JOBS:
1) Using the passage on mental health and social change, decide whether each statement agrees with it. Answer yes or no and quote the deciding words. (a) The take off point for the next cultural synthesis typically occurs in a marginal culture. (b) Neville's paper Global Reform - International Normative Model Areas was written in 1984. (c) In the marginal culture, uncertainty decreases.
2) According to the passage on mental health and social change, in which phase of a social system are new norms and values codified, formalised and elaborated?
3) Reproduce the part of the passage on mental health and social change starting at "Neville wrote the" and ending at "interaction and organisation.".

=== GIVEN PASSAGE ===

Neville wrote the poems, 'INMA' and 'On Where' to encapsulate his healing aspirations and the place identified by the oppressed people he had spoken to.
Neville extended the ideas in the following monograph in his paper entitled, Global Reform - International Normative Model Areas written in 1974. Another link to that paper is at the conclusion of the monograph.
MENTAL HEALTH AND SOCIAL CHANGE
Dr Neville Yeomans
In a social system the growth phase creates new norms and
values. These are codified, formalised and elaborated in the mature,
stable phase. They are then meaningful rituals and ceremonies which
provide a stable background to human interaction and organisation.
In the phase of decline, norms and values lose their
relationship to the reality of the system's behaviours. They become
meaningful rules which people do not follow.
The decline phase may be absolute or unirrelative to the
general movement of other cultures. The so called Decline of the West
is purely relative in the technological sense. In the cultural sense
its decadence may be actual.
The take off point for the next cultural synthesis, (point
D) typically occurs in a marginal culture. Such a culture suffers
dedifferentiation of its loyalty and value system to the previous
civilization. It develops a relatively anarchical value orientation
system. Its social institutions dedifferentiate and power slips away
from them. This power moves into lower level, newer, smaller and more
radical systems within the society. Uncertainty increases and with it
rumour. Also an epidemic of experimental organisations develop. Many
die away but those most functionally attuned to future trends survive
and grow.

=== DATA SEGMENT ===

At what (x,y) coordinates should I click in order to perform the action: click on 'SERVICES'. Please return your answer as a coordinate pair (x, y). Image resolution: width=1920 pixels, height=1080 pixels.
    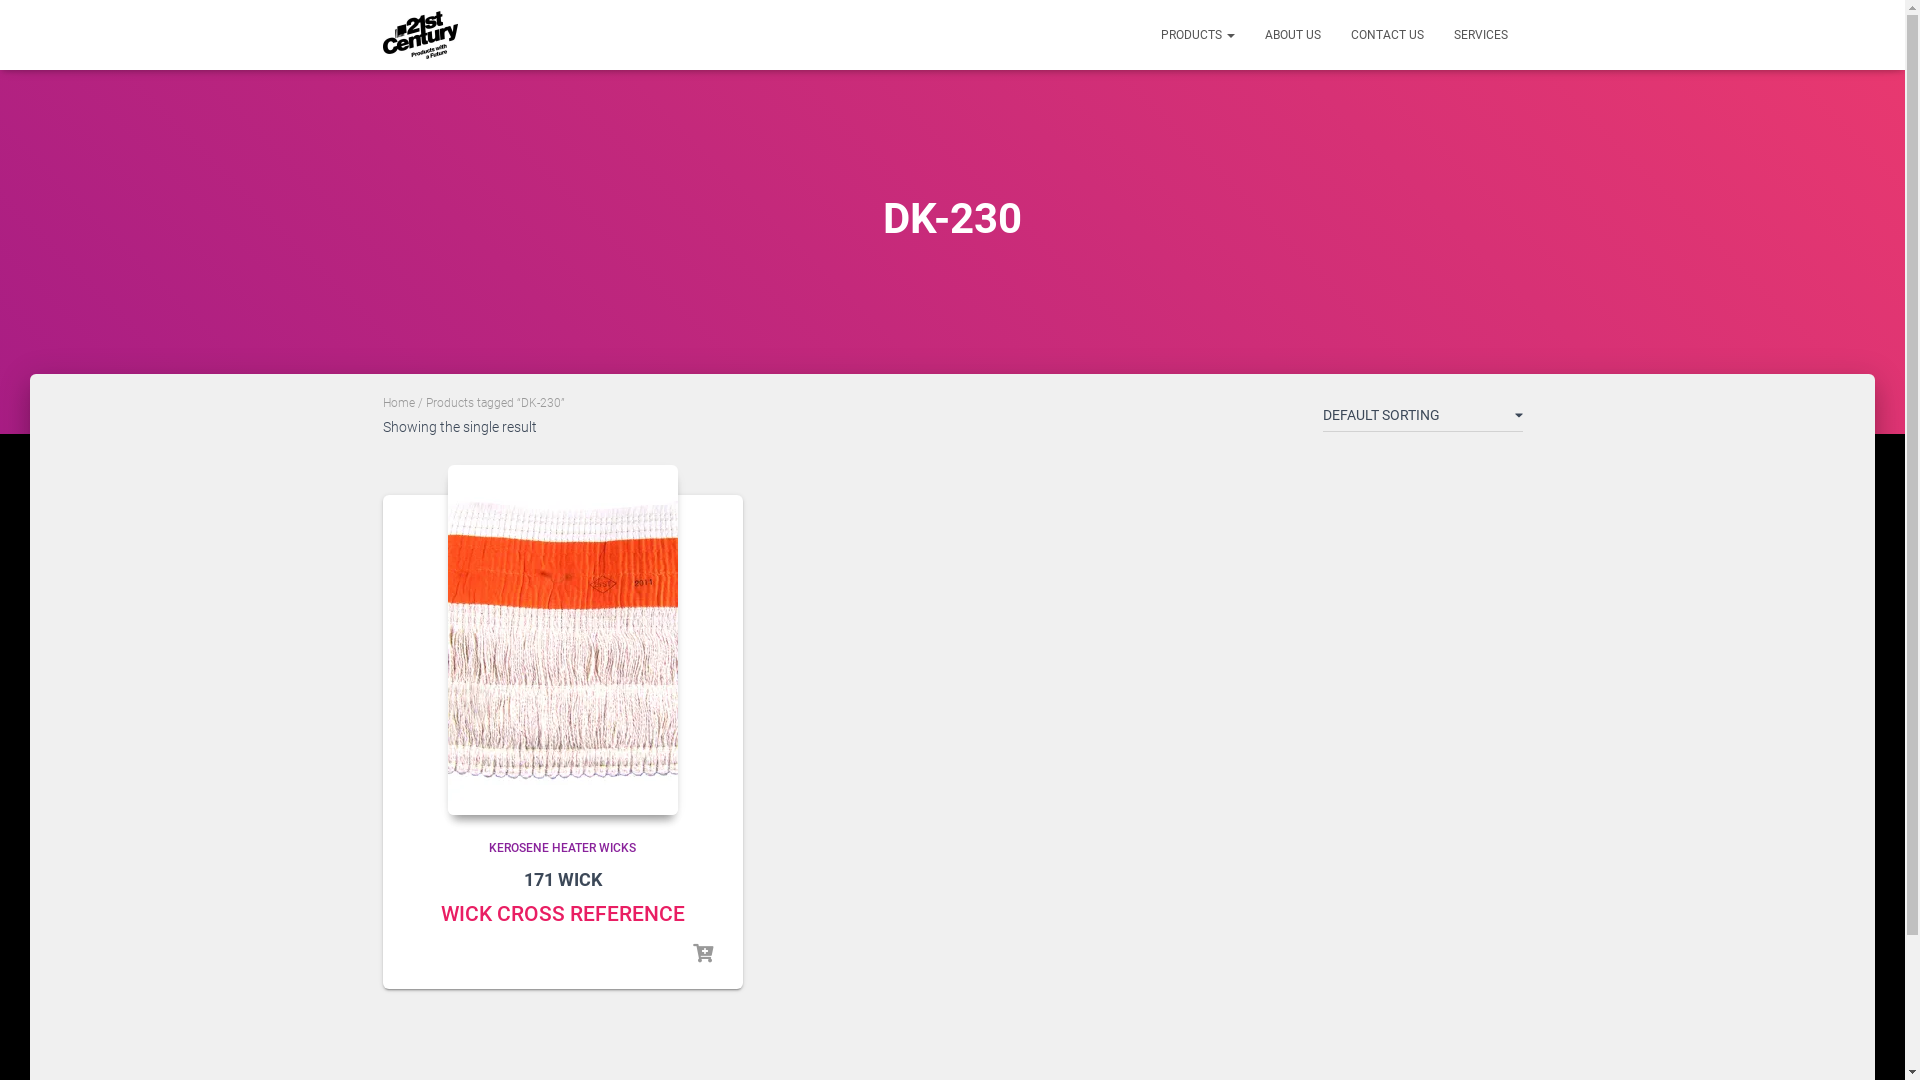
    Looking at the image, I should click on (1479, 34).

===

RESULTS FOR THE EXERCISE:
1)
(a) Yes: "typically occurs in a marginal culture"
(b) No: "written in 1974"
(c) No: "Uncertainty increases"

2) In the mature, stable phase.

3)
Neville wrote the poems, 'INMA' and 'On Where' to encapsulate his healing aspirations and the place identified by the oppressed people he had spoken to.
Neville extended the ideas in the following monograph in his paper entitled, Global Reform - International Normative Model Areas written in 1974. Another link to that paper is at the conclusion of the monograph.
MENTAL HEALTH AND SOCIAL CHANGE
Dr Neville Yeomans
In a social system the growth phase creates new norms and
values. These are codified, formalised and elaborated in the mature,
stable phase. They are then meaningful rituals and ceremonies which
provide a stable background to human interaction and organisation.